◆ Problem statement
Write out all the records again, changing each "GUI agent" to "GUI assistant" and leaving everything else the same.

◆ Raw records
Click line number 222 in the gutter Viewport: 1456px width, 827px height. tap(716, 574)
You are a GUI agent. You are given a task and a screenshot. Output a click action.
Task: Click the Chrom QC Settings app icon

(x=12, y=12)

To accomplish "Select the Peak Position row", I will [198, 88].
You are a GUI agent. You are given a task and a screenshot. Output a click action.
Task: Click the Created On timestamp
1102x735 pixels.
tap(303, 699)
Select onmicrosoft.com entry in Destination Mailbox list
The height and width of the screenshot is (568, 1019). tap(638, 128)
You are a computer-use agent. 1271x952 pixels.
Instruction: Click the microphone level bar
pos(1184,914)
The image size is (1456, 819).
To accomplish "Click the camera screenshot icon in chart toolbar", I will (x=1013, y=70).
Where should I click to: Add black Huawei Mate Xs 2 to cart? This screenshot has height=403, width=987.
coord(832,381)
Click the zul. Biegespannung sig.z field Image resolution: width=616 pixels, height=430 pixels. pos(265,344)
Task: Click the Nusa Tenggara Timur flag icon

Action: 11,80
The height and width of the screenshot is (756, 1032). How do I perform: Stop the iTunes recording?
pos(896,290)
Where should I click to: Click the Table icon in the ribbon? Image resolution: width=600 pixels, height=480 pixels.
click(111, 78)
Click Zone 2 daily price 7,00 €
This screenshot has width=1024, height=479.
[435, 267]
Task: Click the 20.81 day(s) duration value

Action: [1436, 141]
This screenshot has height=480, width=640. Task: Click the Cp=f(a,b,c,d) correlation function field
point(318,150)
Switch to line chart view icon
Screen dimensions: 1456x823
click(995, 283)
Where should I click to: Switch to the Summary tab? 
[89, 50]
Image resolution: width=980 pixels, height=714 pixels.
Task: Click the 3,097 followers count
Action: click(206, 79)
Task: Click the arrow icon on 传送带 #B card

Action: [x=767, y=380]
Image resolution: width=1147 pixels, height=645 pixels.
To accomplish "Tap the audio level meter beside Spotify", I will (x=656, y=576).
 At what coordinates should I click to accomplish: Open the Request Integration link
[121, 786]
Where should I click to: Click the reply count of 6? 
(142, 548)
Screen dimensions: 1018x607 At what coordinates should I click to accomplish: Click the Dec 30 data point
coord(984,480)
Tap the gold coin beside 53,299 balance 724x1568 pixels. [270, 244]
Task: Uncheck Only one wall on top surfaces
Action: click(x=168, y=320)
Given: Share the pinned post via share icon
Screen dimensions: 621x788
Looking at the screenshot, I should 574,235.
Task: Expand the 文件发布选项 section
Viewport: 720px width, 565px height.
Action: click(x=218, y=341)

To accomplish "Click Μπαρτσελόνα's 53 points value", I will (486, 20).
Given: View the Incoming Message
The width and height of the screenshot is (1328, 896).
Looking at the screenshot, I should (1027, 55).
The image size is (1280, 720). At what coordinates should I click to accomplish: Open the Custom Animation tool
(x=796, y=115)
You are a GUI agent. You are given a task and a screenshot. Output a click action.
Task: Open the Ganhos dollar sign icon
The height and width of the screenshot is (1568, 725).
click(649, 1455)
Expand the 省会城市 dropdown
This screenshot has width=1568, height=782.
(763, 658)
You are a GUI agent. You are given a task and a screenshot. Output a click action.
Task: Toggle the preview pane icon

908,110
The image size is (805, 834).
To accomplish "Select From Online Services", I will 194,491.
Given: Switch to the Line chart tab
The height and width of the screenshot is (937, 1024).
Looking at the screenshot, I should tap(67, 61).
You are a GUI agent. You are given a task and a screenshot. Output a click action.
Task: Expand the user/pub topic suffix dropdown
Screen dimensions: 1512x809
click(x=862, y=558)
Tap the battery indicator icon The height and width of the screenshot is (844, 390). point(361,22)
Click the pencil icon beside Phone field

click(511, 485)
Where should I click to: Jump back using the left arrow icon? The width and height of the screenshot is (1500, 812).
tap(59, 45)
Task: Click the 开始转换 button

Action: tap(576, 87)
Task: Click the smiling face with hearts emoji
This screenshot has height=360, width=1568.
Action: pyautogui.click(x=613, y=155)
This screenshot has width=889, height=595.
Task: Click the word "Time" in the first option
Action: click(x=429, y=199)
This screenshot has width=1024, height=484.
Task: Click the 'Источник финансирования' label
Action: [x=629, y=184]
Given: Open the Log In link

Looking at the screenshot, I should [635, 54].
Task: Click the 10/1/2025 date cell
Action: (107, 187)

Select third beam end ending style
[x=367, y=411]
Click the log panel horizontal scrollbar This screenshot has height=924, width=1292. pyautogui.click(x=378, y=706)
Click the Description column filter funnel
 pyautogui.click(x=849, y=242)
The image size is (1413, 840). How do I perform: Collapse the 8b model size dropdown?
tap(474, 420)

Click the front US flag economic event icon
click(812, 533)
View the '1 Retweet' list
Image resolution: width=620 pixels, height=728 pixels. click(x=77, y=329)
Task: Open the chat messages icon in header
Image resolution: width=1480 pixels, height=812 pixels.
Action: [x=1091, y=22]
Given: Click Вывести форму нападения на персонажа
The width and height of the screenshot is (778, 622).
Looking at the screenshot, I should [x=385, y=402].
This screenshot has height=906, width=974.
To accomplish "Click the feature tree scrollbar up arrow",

◆ Output
Click line number 222 in the gutter Viewport: 1456px width, 827px height. tap(716, 574)
You are a GUI assistant. You are given a task and a screenshot. Output a click action.
Task: Click the Chrom QC Settings app icon

(x=12, y=12)

To accomplish "Select the Peak Position row", I will [198, 88].
You are a GUI assistant. You are given a task and a screenshot. Output a click action.
Task: Click the Created On timestamp
1102x735 pixels.
tap(303, 699)
Select onmicrosoft.com entry in Destination Mailbox list
The height and width of the screenshot is (568, 1019). tap(638, 128)
You are a computer-use agent. 1271x952 pixels.
Instruction: Click the microphone level bar
pos(1184,914)
The image size is (1456, 819).
To accomplish "Click the camera screenshot icon in chart toolbar", I will (x=1013, y=70).
Where should I click to: Add black Huawei Mate Xs 2 to cart? This screenshot has height=403, width=987.
coord(832,381)
Click the zul. Biegespannung sig.z field Image resolution: width=616 pixels, height=430 pixels. pos(265,344)
Task: Click the Nusa Tenggara Timur flag icon

Action: 11,80
The height and width of the screenshot is (756, 1032). How do I perform: Stop the iTunes recording?
pos(896,290)
Where should I click to: Click the Table icon in the ribbon? Image resolution: width=600 pixels, height=480 pixels.
click(111, 78)
Click Zone 2 daily price 7,00 €
This screenshot has width=1024, height=479.
[435, 267]
Task: Click the 20.81 day(s) duration value

Action: [1436, 141]
This screenshot has height=480, width=640. Task: Click the Cp=f(a,b,c,d) correlation function field
point(318,150)
Switch to line chart view icon
Screen dimensions: 1456x823
click(995, 283)
Where should I click to: Switch to the Summary tab? 
[89, 50]
Image resolution: width=980 pixels, height=714 pixels.
Task: Click the 3,097 followers count
Action: click(206, 79)
Task: Click the arrow icon on 传送带 #B card

Action: [x=767, y=380]
Image resolution: width=1147 pixels, height=645 pixels.
To accomplish "Tap the audio level meter beside Spotify", I will (x=656, y=576).
 At what coordinates should I click to accomplish: Open the Request Integration link
[121, 786]
Where should I click to: Click the reply count of 6? 
(142, 548)
Screen dimensions: 1018x607 At what coordinates should I click to accomplish: Click the Dec 30 data point
coord(984,480)
Tap the gold coin beside 53,299 balance 724x1568 pixels. [270, 244]
Task: Uncheck Only one wall on top surfaces
Action: click(x=168, y=320)
Given: Share the pinned post via share icon
Screen dimensions: 621x788
Looking at the screenshot, I should 574,235.
Task: Expand the 文件发布选项 section
Viewport: 720px width, 565px height.
Action: click(x=218, y=341)

To accomplish "Click Μπαρτσελόνα's 53 points value", I will (486, 20).
Given: View the Incoming Message
The width and height of the screenshot is (1328, 896).
Looking at the screenshot, I should (1027, 55).
The image size is (1280, 720). At what coordinates should I click to accomplish: Open the Custom Animation tool
(x=796, y=115)
You are a GUI assistant. You are given a task and a screenshot. Output a click action.
Task: Open the Ganhos dollar sign icon
The height and width of the screenshot is (1568, 725).
click(649, 1455)
Expand the 省会城市 dropdown
This screenshot has width=1568, height=782.
(763, 658)
You are a GUI assistant. You are given a task and a screenshot. Output a click action.
Task: Toggle the preview pane icon

908,110
The image size is (805, 834).
To accomplish "Select From Online Services", I will 194,491.
Given: Switch to the Line chart tab
The height and width of the screenshot is (937, 1024).
Looking at the screenshot, I should tap(67, 61).
You are a GUI assistant. You are given a task and a screenshot. Output a click action.
Task: Expand the user/pub topic suffix dropdown
Screen dimensions: 1512x809
click(x=862, y=558)
Tap the battery indicator icon The height and width of the screenshot is (844, 390). point(361,22)
Click the pencil icon beside Phone field

click(511, 485)
Where should I click to: Jump back using the left arrow icon? The width and height of the screenshot is (1500, 812).
tap(59, 45)
Task: Click the 开始转换 button

Action: tap(576, 87)
Task: Click the smiling face with hearts emoji
This screenshot has height=360, width=1568.
Action: pyautogui.click(x=613, y=155)
This screenshot has width=889, height=595.
Task: Click the word "Time" in the first option
Action: click(x=429, y=199)
This screenshot has width=1024, height=484.
Task: Click the 'Источник финансирования' label
Action: [x=629, y=184]
Given: Open the Log In link

Looking at the screenshot, I should [635, 54].
Task: Click the 10/1/2025 date cell
Action: (107, 187)

Select third beam end ending style
[x=367, y=411]
Click the log panel horizontal scrollbar This screenshot has height=924, width=1292. pyautogui.click(x=378, y=706)
Click the Description column filter funnel
 pyautogui.click(x=849, y=242)
The image size is (1413, 840). How do I perform: Collapse the 8b model size dropdown?
tap(474, 420)

Click the front US flag economic event icon
click(812, 533)
View the '1 Retweet' list
Image resolution: width=620 pixels, height=728 pixels. click(x=77, y=329)
Task: Open the chat messages icon in header
Image resolution: width=1480 pixels, height=812 pixels.
Action: [x=1091, y=22]
Given: Click Вывести форму нападения на персонажа
The width and height of the screenshot is (778, 622).
Looking at the screenshot, I should [x=385, y=402].
This screenshot has height=906, width=974.
To accomplish "Click the feature tree scrollbar up arrow",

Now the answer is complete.